__Exercise requirements__. Exactly reproduce the line containing "Task: Open Customers NAME column options menu" together with every line after it, through the end of the entries, and give nothing more.

Collected data
□ □ □

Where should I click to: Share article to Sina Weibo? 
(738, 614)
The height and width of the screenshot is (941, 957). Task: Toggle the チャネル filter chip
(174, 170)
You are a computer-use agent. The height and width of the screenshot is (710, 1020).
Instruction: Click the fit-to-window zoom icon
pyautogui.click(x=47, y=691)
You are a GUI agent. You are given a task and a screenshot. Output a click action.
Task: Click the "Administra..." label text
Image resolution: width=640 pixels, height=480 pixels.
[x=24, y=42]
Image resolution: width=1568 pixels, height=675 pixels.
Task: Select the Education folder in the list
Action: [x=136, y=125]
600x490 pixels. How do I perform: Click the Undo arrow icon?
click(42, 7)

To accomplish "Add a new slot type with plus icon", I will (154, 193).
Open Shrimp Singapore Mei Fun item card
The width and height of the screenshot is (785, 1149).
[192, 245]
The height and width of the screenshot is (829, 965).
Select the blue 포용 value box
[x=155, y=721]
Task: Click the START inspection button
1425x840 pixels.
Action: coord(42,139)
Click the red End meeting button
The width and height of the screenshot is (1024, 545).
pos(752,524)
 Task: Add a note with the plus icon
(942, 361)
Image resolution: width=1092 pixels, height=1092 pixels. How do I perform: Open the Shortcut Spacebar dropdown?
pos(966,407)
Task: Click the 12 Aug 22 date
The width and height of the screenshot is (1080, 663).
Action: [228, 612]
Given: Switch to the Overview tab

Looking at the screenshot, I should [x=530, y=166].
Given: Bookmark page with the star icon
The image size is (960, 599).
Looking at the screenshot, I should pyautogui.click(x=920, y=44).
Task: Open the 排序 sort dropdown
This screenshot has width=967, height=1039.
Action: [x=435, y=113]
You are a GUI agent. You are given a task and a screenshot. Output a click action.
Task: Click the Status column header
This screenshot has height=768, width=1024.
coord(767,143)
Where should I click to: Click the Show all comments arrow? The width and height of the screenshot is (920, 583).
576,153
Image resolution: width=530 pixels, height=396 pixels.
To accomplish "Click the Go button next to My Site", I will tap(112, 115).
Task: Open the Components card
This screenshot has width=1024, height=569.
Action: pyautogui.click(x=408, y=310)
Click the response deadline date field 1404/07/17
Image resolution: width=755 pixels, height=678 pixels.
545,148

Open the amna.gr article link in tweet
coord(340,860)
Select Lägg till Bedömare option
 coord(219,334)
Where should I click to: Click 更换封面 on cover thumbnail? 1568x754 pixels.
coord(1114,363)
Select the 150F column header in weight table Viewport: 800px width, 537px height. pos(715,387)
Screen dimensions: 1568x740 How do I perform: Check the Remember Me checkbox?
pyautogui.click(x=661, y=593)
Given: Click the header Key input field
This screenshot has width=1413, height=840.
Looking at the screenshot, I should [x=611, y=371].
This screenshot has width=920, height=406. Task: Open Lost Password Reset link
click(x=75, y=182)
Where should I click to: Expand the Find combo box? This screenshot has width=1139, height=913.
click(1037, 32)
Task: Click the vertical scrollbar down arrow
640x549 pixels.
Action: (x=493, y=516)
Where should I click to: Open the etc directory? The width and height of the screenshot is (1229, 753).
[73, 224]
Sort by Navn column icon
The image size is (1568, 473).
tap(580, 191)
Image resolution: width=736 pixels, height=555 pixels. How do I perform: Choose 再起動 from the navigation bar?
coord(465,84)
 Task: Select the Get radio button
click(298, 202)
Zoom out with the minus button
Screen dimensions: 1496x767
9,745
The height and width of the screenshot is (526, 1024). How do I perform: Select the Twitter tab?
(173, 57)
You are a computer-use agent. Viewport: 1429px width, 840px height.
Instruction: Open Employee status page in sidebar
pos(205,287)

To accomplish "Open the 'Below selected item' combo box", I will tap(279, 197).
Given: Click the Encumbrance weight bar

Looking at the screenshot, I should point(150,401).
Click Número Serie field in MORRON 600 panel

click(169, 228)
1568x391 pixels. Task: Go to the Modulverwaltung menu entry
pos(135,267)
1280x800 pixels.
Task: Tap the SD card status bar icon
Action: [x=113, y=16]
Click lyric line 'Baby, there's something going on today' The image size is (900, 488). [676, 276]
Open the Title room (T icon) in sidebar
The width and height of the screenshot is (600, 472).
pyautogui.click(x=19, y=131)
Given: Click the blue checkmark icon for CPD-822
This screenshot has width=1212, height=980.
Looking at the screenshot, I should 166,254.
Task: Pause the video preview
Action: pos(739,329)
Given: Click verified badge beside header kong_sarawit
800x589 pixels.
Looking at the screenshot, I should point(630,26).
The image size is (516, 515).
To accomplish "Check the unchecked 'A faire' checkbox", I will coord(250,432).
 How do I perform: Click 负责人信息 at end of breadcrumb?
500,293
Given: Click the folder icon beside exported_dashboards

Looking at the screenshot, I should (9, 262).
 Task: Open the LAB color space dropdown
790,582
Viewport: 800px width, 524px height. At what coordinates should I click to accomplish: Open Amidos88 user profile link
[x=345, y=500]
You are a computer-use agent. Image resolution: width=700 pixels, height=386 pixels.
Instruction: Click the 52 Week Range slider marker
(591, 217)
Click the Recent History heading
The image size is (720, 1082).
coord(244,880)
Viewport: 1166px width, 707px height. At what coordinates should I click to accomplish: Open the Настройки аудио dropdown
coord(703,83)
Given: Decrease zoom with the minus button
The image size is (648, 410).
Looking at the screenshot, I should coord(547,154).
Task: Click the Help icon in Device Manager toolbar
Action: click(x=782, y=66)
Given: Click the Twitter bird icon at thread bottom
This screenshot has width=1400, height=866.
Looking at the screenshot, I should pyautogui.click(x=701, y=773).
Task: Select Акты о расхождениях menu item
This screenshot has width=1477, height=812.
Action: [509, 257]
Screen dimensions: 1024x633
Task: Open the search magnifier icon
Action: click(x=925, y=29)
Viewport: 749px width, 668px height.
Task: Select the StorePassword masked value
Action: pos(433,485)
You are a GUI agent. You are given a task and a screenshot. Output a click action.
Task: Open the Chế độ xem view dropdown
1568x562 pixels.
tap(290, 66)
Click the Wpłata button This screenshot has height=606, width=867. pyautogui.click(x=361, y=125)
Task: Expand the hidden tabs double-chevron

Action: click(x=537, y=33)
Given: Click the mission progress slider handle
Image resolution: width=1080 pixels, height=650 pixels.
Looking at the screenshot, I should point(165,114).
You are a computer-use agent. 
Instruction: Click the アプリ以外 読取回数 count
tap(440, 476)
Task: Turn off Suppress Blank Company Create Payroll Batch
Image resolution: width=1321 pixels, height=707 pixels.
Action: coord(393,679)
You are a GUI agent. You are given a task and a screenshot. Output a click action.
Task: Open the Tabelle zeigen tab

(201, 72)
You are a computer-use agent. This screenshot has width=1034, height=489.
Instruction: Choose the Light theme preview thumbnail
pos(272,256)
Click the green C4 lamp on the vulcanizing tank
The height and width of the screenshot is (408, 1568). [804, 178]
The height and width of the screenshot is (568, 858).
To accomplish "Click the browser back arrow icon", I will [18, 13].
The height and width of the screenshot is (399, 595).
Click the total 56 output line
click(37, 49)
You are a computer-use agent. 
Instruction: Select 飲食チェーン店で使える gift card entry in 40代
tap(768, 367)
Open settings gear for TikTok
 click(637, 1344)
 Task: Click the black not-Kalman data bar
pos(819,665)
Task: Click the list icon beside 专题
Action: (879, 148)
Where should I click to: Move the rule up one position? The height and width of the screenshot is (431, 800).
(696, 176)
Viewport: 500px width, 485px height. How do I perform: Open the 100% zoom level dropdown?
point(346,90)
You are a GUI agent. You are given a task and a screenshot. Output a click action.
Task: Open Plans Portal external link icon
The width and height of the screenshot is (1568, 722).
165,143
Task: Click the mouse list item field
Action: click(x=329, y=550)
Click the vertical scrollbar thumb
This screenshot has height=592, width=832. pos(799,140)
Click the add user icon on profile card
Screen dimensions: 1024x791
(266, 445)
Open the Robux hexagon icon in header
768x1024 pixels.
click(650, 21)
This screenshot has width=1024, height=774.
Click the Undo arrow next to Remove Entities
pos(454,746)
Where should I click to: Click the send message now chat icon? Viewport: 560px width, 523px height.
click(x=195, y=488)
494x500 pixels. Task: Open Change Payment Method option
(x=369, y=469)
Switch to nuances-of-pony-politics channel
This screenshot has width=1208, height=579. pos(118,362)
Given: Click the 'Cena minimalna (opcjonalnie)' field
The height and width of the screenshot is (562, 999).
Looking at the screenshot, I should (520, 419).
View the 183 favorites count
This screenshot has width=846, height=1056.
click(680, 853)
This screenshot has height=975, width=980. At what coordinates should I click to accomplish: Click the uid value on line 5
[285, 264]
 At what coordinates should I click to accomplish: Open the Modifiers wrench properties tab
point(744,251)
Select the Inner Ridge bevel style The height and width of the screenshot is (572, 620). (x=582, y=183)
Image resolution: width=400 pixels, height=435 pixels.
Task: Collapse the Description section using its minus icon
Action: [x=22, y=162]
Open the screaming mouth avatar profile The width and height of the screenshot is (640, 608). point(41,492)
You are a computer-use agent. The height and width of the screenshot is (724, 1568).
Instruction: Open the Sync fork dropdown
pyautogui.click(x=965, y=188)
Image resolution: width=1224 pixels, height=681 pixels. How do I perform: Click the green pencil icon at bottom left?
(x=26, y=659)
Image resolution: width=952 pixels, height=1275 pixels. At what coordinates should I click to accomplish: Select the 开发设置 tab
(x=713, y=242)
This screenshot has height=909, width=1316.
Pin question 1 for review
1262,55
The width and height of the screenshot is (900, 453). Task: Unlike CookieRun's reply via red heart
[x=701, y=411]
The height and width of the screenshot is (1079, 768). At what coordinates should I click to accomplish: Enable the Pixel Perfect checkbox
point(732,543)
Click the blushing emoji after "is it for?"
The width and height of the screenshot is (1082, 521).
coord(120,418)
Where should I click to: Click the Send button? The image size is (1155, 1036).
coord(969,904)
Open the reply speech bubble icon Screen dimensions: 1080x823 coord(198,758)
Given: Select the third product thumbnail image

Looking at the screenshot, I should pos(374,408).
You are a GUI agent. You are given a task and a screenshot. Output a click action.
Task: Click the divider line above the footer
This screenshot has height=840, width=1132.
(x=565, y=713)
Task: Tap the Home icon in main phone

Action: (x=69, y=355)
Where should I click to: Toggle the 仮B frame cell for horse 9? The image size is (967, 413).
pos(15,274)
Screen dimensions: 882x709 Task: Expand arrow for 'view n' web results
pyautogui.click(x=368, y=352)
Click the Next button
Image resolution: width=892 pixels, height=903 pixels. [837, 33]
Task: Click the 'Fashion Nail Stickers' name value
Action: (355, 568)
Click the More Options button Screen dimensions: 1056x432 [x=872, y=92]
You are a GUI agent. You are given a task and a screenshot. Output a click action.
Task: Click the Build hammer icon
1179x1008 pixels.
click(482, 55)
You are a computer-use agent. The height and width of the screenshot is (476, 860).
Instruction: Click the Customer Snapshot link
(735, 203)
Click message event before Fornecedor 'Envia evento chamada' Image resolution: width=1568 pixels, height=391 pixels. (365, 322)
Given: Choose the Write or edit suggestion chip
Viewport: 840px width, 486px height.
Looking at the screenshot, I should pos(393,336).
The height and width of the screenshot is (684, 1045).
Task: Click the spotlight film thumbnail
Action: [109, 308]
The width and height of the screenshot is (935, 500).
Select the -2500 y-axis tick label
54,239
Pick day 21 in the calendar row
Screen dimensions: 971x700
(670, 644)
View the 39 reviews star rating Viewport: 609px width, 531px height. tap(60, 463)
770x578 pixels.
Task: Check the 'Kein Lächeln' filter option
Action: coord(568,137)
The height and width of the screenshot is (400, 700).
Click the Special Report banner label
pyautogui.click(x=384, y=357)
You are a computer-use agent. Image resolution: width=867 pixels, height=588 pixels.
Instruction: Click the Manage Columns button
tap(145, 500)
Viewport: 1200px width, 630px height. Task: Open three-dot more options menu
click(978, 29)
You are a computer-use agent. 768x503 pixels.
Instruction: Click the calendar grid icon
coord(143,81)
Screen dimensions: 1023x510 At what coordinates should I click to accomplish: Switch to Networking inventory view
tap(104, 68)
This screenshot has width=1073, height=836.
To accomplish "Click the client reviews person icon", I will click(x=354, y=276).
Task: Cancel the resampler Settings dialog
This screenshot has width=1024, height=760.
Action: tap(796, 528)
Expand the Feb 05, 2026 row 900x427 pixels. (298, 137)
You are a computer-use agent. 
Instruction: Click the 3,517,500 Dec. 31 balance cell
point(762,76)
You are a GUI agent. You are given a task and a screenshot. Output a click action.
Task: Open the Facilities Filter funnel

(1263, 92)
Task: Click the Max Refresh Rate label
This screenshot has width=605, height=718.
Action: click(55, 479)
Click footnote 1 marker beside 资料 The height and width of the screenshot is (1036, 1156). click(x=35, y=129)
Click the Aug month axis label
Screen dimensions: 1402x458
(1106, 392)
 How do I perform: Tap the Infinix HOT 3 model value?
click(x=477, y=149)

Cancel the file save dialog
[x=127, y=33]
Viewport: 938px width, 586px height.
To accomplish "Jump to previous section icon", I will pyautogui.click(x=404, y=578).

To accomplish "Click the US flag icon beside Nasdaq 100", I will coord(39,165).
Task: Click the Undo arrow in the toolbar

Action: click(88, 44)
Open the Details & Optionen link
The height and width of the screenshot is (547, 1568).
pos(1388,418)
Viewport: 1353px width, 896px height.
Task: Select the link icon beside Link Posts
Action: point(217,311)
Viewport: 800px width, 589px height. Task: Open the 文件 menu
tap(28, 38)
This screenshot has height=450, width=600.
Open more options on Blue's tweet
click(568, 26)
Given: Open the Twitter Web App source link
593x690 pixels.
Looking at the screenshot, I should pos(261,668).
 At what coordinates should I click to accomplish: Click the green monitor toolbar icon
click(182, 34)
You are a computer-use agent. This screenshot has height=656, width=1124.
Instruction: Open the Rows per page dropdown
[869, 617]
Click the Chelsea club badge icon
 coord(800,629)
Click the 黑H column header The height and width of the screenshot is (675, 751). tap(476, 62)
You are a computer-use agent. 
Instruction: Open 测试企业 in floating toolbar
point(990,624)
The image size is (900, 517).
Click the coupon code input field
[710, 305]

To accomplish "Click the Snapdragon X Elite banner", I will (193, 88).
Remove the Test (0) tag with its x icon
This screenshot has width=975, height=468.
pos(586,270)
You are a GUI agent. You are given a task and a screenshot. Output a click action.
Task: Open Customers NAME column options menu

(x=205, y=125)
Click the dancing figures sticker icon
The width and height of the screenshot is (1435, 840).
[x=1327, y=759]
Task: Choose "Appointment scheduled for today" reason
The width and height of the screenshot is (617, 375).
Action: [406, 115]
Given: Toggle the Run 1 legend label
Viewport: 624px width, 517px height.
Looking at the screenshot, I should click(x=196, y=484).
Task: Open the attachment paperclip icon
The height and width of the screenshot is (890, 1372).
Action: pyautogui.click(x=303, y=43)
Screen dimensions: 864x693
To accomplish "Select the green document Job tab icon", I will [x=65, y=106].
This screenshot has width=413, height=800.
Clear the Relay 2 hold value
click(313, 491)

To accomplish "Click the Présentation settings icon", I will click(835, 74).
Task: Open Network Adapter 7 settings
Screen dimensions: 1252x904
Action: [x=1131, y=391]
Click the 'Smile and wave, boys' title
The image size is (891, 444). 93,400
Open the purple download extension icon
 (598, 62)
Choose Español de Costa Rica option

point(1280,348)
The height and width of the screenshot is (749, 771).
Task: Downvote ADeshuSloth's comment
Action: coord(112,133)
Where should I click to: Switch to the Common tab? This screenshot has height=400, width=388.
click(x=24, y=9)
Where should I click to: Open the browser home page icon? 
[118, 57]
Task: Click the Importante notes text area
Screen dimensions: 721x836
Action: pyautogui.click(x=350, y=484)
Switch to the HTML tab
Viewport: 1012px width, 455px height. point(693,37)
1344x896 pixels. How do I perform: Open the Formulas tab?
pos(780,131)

□ □ □

__Answer to the problem__.
Task: Open Customers NAME column options menu

(x=205, y=125)
Click the dancing figures sticker icon
The width and height of the screenshot is (1435, 840).
[x=1327, y=759]
Task: Choose "Appointment scheduled for today" reason
The width and height of the screenshot is (617, 375).
Action: [406, 115]
Given: Toggle the Run 1 legend label
Viewport: 624px width, 517px height.
Looking at the screenshot, I should click(x=196, y=484).
Task: Open the attachment paperclip icon
The height and width of the screenshot is (890, 1372).
Action: pyautogui.click(x=303, y=43)
Screen dimensions: 864x693
To accomplish "Select the green document Job tab icon", I will [x=65, y=106].
This screenshot has width=413, height=800.
Clear the Relay 2 hold value
click(313, 491)

To accomplish "Click the Présentation settings icon", I will click(835, 74).
Task: Open Network Adapter 7 settings
Screen dimensions: 1252x904
Action: [x=1131, y=391]
Click the 'Smile and wave, boys' title
The image size is (891, 444). 93,400
Open the purple download extension icon
 (598, 62)
Choose Español de Costa Rica option

point(1280,348)
The height and width of the screenshot is (749, 771).
Task: Downvote ADeshuSloth's comment
Action: coord(112,133)
Where should I click to: Switch to the Common tab? This screenshot has height=400, width=388.
click(x=24, y=9)
Where should I click to: Open the browser home page icon? 
[118, 57]
Task: Click the Importante notes text area
Screen dimensions: 721x836
Action: pyautogui.click(x=350, y=484)
Switch to the HTML tab
Viewport: 1012px width, 455px height. point(693,37)
1344x896 pixels. How do I perform: Open the Formulas tab?
pos(780,131)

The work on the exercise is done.